The way the electric system works is that electrical energy gets generated and released to the grid just fractions of a second before it is used. Energy consumers like ourselves have structured our lives and work to use electrical energy on demand and in order to receive that energy when we need it, some portion will need to have been stored and ready for use. Fossil fuels, like coal, gas and oil, and fissionable fuels like uranium, it turns out, function as very extensive energy stores, allowing energy to be released when it is needed. A grid run largely on renewable energy represents a new technical and organizational challenge for grid operators, increasing the value of energy storage that can be released rapidly to serve the energy demand of grid customers.

Solar and wind energy alone are intermittent and do not come naturally with energy storage. Solar thermal electricMolten Salt Energy Storage Tank has the potential for storing the sun's energy as heat. One of the least expensive energy storage mechanisms is to store thermal energy in a high heat capacity fluid, such as molten salt.

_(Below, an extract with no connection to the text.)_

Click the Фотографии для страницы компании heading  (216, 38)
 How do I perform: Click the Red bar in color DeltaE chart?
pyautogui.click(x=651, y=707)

Molten salt is a combination of chemical salts, usually a combination of sodium nitrate and nitrite, that can cycle between two fairly high temperatures, releasing its heat at the higher temperature but remaining liquid at the lower temperature. Currently molten salt storage costs $50/kilowatt-hour, substantially less expensive than lead-acid batteries. Some thermal energy storage solutions suggest using pressurized water, though this solution has not yet been fully implemented.

Integrated with thermal storage, solar thermal power plants can tap into the essentially limitless power of the desert sun and release that power when it it needed by the grid. In the 1990's, using a molten salt storage system, Solar Two, a demonstration plant funded by the US Department of Energy, generated power for 7 days continuously on solar power alone. Commercializing this technology will allow solar power plants to replace the output of coal and natural gas power plants, which in combination of energy efficiency and a leveling of power demand, effectively reduce our greenhouse gas emissions.